* **Work to do**:
Print the lines of the records below word for word, beginning with the line that contains "Task: Click the" and continuing through the line that contains "Action: click(617, 31)". Leave the pictures out.

* **Supplied entries**:
━━━━
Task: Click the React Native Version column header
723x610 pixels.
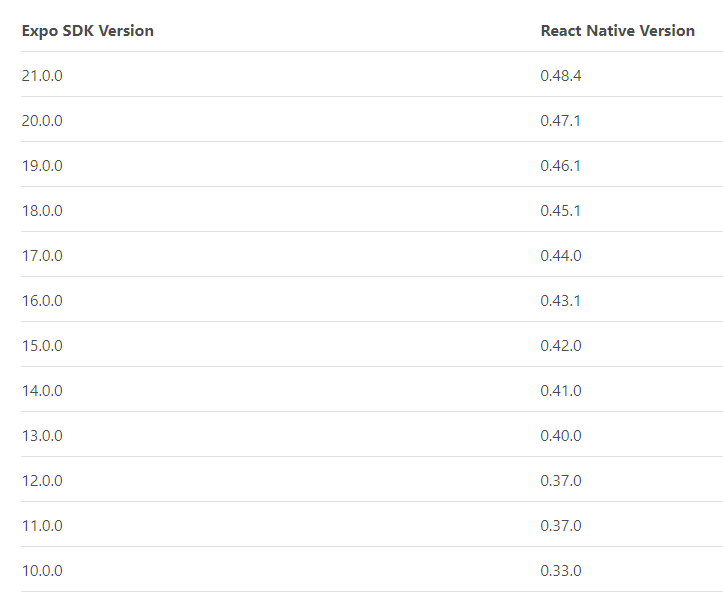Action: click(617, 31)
━━━━
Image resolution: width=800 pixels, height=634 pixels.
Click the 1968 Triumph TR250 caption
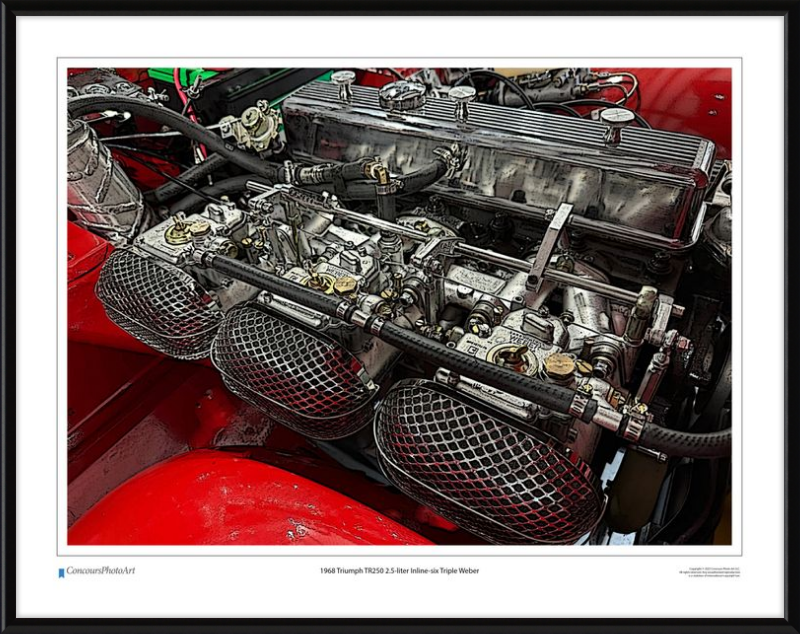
━━━━
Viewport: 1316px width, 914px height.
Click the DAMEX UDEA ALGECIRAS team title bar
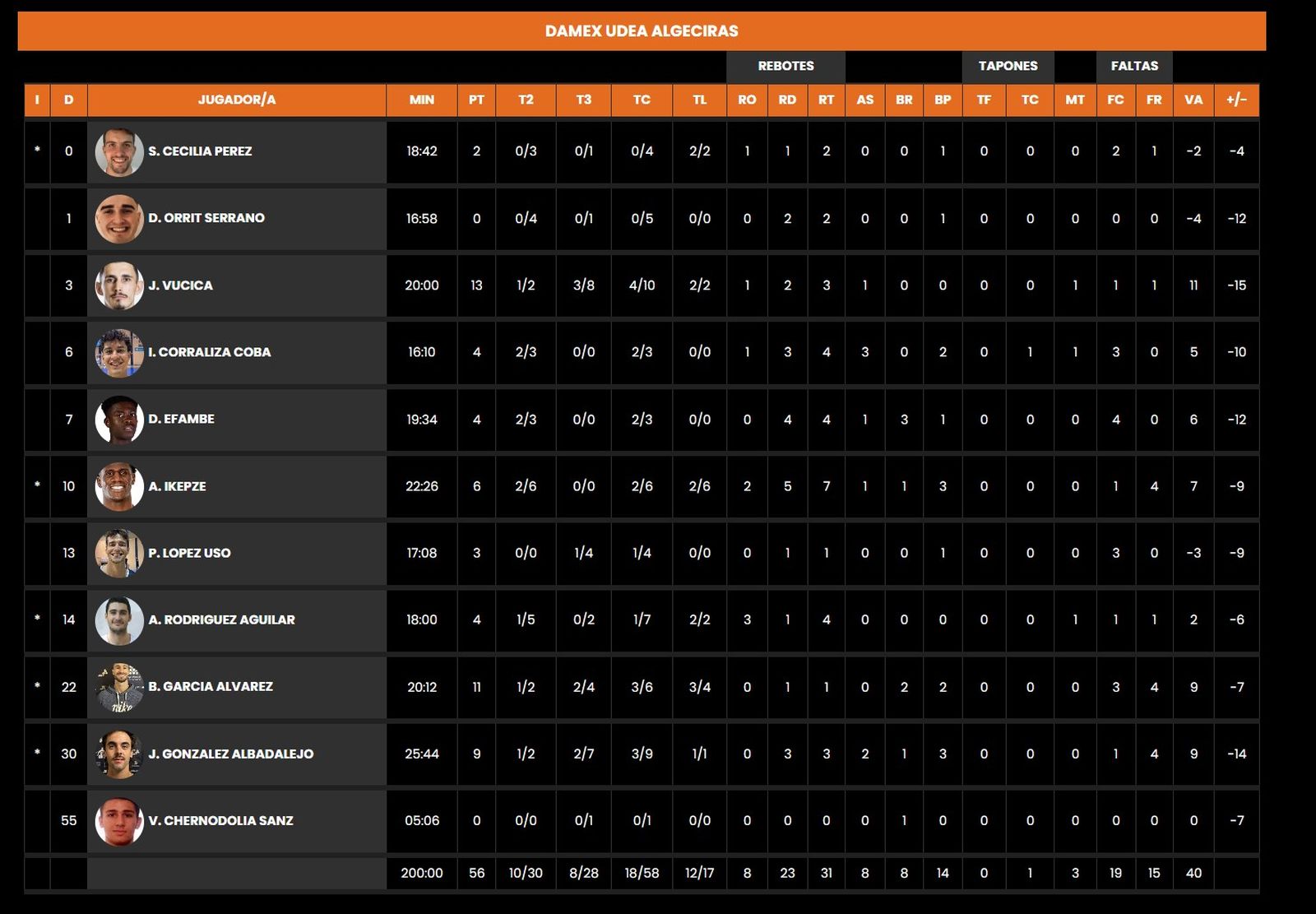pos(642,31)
━━━━
* **Full answer**:
Task: Click the React Native Version column header
723x610 pixels.
Action: click(617, 31)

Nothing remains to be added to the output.